**What you will do**
The answer must be the full listing, repeated exactly.

**Data records**
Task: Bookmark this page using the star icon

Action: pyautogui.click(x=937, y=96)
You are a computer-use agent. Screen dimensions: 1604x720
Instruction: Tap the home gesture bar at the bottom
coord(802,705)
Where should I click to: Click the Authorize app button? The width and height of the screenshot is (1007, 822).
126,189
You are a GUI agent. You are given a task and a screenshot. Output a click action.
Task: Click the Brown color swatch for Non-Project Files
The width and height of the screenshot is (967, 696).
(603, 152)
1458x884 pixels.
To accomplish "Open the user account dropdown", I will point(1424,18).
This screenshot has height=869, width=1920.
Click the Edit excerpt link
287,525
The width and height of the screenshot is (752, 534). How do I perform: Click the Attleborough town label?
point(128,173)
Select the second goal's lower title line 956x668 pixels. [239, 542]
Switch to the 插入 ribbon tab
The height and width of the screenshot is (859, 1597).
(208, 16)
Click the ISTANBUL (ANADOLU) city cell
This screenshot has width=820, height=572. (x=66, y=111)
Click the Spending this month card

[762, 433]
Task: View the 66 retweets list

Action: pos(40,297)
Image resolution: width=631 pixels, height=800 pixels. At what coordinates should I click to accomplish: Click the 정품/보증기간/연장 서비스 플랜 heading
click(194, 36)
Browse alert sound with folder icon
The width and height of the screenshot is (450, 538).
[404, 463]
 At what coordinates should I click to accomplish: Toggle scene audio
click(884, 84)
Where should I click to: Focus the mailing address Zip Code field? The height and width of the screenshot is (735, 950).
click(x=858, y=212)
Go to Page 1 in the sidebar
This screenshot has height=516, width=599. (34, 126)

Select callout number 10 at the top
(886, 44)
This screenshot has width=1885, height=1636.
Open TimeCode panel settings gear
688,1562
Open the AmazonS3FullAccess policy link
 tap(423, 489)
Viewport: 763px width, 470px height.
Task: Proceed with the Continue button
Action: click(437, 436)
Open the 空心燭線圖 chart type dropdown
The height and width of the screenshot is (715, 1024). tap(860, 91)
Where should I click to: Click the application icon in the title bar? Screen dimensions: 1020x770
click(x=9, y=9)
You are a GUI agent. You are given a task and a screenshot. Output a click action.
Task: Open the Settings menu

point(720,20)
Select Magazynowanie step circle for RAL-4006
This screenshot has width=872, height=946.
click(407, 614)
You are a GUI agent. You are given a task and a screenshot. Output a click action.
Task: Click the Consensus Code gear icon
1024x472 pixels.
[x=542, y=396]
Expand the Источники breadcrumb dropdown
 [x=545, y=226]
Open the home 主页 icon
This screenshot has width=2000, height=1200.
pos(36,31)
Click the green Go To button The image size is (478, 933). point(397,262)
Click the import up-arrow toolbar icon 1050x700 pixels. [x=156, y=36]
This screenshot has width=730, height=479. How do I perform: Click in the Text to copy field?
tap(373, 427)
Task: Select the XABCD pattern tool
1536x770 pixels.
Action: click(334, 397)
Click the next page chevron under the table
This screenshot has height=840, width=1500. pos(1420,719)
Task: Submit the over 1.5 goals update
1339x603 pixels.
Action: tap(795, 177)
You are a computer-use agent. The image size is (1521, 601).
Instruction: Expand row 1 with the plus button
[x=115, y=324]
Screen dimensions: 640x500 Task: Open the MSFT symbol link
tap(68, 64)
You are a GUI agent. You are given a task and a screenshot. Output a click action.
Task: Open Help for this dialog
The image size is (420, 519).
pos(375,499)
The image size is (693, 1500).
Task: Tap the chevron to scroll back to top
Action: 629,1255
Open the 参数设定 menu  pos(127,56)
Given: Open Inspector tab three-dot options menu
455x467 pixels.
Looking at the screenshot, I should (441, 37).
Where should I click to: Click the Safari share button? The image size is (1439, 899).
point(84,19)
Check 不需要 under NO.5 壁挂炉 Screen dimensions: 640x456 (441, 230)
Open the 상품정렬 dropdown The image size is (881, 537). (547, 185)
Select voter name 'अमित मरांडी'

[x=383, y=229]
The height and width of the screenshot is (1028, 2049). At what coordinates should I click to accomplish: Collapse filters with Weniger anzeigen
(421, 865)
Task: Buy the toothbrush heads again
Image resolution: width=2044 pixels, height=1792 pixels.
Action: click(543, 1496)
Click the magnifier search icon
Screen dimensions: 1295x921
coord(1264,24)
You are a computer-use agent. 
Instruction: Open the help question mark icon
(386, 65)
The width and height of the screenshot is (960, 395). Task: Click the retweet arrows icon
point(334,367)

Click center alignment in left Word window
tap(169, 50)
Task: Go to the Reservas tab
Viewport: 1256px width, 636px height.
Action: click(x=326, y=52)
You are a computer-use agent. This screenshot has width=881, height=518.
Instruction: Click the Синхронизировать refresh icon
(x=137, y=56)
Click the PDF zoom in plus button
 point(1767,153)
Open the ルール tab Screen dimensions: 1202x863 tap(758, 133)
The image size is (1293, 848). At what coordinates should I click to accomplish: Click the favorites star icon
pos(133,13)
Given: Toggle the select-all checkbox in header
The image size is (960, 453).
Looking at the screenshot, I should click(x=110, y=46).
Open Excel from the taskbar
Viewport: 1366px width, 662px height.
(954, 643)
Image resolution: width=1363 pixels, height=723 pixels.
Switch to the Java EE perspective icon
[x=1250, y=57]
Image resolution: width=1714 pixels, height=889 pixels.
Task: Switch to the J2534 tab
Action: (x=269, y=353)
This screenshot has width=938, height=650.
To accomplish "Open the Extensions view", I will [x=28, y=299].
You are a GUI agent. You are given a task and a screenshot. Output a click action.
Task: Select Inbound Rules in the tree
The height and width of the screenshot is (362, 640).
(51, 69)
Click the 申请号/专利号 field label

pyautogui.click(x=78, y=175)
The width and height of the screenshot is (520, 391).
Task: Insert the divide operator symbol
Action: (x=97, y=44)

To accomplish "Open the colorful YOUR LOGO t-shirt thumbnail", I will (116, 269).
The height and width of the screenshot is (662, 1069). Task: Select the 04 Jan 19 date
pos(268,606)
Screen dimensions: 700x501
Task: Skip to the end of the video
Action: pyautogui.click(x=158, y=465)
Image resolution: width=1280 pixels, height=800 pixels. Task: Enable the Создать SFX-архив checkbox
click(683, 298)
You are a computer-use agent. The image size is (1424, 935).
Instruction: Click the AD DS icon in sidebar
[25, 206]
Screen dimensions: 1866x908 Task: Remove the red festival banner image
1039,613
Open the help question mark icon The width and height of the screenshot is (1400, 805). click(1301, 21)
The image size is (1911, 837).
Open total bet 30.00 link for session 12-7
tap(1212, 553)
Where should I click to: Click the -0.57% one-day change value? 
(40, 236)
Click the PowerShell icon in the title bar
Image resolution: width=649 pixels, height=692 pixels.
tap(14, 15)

**Solved problem**
Task: Bookmark this page using the star icon

Action: pyautogui.click(x=937, y=96)
You are a computer-use agent. Screen dimensions: 1604x720
Instruction: Tap the home gesture bar at the bottom
coord(802,705)
Where should I click to: Click the Authorize app button? The width and height of the screenshot is (1007, 822).
126,189
You are a GUI agent. You are given a task and a screenshot. Output a click action.
Task: Click the Brown color swatch for Non-Project Files
The width and height of the screenshot is (967, 696).
(603, 152)
1458x884 pixels.
To accomplish "Open the user account dropdown", I will point(1424,18).
This screenshot has height=869, width=1920.
Click the Edit excerpt link
287,525
The width and height of the screenshot is (752, 534). How do I perform: Click the Attleborough town label?
point(128,173)
Select the second goal's lower title line 956x668 pixels. [239, 542]
Switch to the 插入 ribbon tab
The height and width of the screenshot is (859, 1597).
(208, 16)
Click the ISTANBUL (ANADOLU) city cell
This screenshot has width=820, height=572. (x=66, y=111)
Click the Spending this month card

[762, 433]
Task: View the 66 retweets list

Action: pos(40,297)
Image resolution: width=631 pixels, height=800 pixels. At what coordinates should I click to accomplish: Click the 정품/보증기간/연장 서비스 플랜 heading
click(194, 36)
Browse alert sound with folder icon
The width and height of the screenshot is (450, 538).
[404, 463]
 At what coordinates should I click to accomplish: Toggle scene audio
click(884, 84)
Where should I click to: Focus the mailing address Zip Code field? The height and width of the screenshot is (735, 950).
click(x=858, y=212)
Go to Page 1 in the sidebar
This screenshot has height=516, width=599. (34, 126)

Select callout number 10 at the top
(886, 44)
This screenshot has width=1885, height=1636.
Open TimeCode panel settings gear
688,1562
Open the AmazonS3FullAccess policy link
 tap(423, 489)
Viewport: 763px width, 470px height.
Task: Proceed with the Continue button
Action: click(437, 436)
Open the 空心燭線圖 chart type dropdown
The height and width of the screenshot is (715, 1024). tap(860, 91)
Where should I click to: Click the application icon in the title bar? Screen dimensions: 1020x770
click(x=9, y=9)
You are a GUI agent. You are given a task and a screenshot. Output a click action.
Task: Open the Settings menu

point(720,20)
Select Magazynowanie step circle for RAL-4006
This screenshot has width=872, height=946.
click(407, 614)
You are a GUI agent. You are given a task and a screenshot. Output a click action.
Task: Click the Consensus Code gear icon
1024x472 pixels.
[x=542, y=396]
Expand the Источники breadcrumb dropdown
 [x=545, y=226]
Open the home 主页 icon
This screenshot has width=2000, height=1200.
pos(36,31)
Click the green Go To button The image size is (478, 933). point(397,262)
Click the import up-arrow toolbar icon 1050x700 pixels. [x=156, y=36]
This screenshot has width=730, height=479. How do I perform: Click in the Text to copy field?
tap(373, 427)
Task: Select the XABCD pattern tool
1536x770 pixels.
Action: click(334, 397)
Click the next page chevron under the table
This screenshot has height=840, width=1500. pos(1420,719)
Task: Submit the over 1.5 goals update
1339x603 pixels.
Action: tap(795, 177)
You are a computer-use agent. The image size is (1521, 601).
Instruction: Expand row 1 with the plus button
[x=115, y=324]
Screen dimensions: 640x500 Task: Open the MSFT symbol link
tap(68, 64)
You are a GUI agent. You are given a task and a screenshot. Output a click action.
Task: Open Help for this dialog
The image size is (420, 519).
pos(375,499)
The image size is (693, 1500).
Task: Tap the chevron to scroll back to top
Action: 629,1255
Open the 参数设定 menu  pos(127,56)
Given: Open Inspector tab three-dot options menu
455x467 pixels.
Looking at the screenshot, I should (441, 37).
Where should I click to: Click the Safari share button? The image size is (1439, 899).
point(84,19)
Check 不需要 under NO.5 壁挂炉 Screen dimensions: 640x456 (441, 230)
Open the 상품정렬 dropdown The image size is (881, 537). (547, 185)
Select voter name 'अमित मरांडी'

[x=383, y=229]
The height and width of the screenshot is (1028, 2049). At what coordinates should I click to accomplish: Collapse filters with Weniger anzeigen
(421, 865)
Task: Buy the toothbrush heads again
Image resolution: width=2044 pixels, height=1792 pixels.
Action: click(543, 1496)
Click the magnifier search icon
Screen dimensions: 1295x921
coord(1264,24)
You are a computer-use agent. 
Instruction: Open the help question mark icon
(386, 65)
The width and height of the screenshot is (960, 395). Task: Click the retweet arrows icon
point(334,367)

Click center alignment in left Word window
tap(169, 50)
Task: Go to the Reservas tab
Viewport: 1256px width, 636px height.
Action: click(x=326, y=52)
You are a computer-use agent. This screenshot has width=881, height=518.
Instruction: Click the Синхронизировать refresh icon
(x=137, y=56)
Click the PDF zoom in plus button
 point(1767,153)
Open the ルール tab Screen dimensions: 1202x863 tap(758, 133)
The image size is (1293, 848). At what coordinates should I click to accomplish: Click the favorites star icon
pos(133,13)
Given: Toggle the select-all checkbox in header
The image size is (960, 453).
Looking at the screenshot, I should click(x=110, y=46).
Open Excel from the taskbar
Viewport: 1366px width, 662px height.
(954, 643)
Image resolution: width=1363 pixels, height=723 pixels.
Switch to the Java EE perspective icon
[x=1250, y=57]
Image resolution: width=1714 pixels, height=889 pixels.
Task: Switch to the J2534 tab
Action: (x=269, y=353)
This screenshot has width=938, height=650.
To accomplish "Open the Extensions view", I will [x=28, y=299].
You are a GUI agent. You are given a task and a screenshot. Output a click action.
Task: Select Inbound Rules in the tree
The height and width of the screenshot is (362, 640).
(51, 69)
Click the 申请号/专利号 field label

pyautogui.click(x=78, y=175)
The width and height of the screenshot is (520, 391).
Task: Insert the divide operator symbol
Action: (x=97, y=44)

To accomplish "Open the colorful YOUR LOGO t-shirt thumbnail", I will (116, 269).
The height and width of the screenshot is (662, 1069). Task: Select the 04 Jan 19 date
pos(268,606)
Screen dimensions: 700x501
Task: Skip to the end of the video
Action: pyautogui.click(x=158, y=465)
Image resolution: width=1280 pixels, height=800 pixels. Task: Enable the Создать SFX-архив checkbox
click(683, 298)
You are a computer-use agent. The image size is (1424, 935).
Instruction: Click the AD DS icon in sidebar
[25, 206]
Screen dimensions: 1866x908 Task: Remove the red festival banner image
1039,613
Open the help question mark icon The width and height of the screenshot is (1400, 805). click(1301, 21)
The image size is (1911, 837).
Open total bet 30.00 link for session 12-7
tap(1212, 553)
Where should I click to: Click the -0.57% one-day change value? 
(40, 236)
Click the PowerShell icon in the title bar
Image resolution: width=649 pixels, height=692 pixels.
tap(14, 15)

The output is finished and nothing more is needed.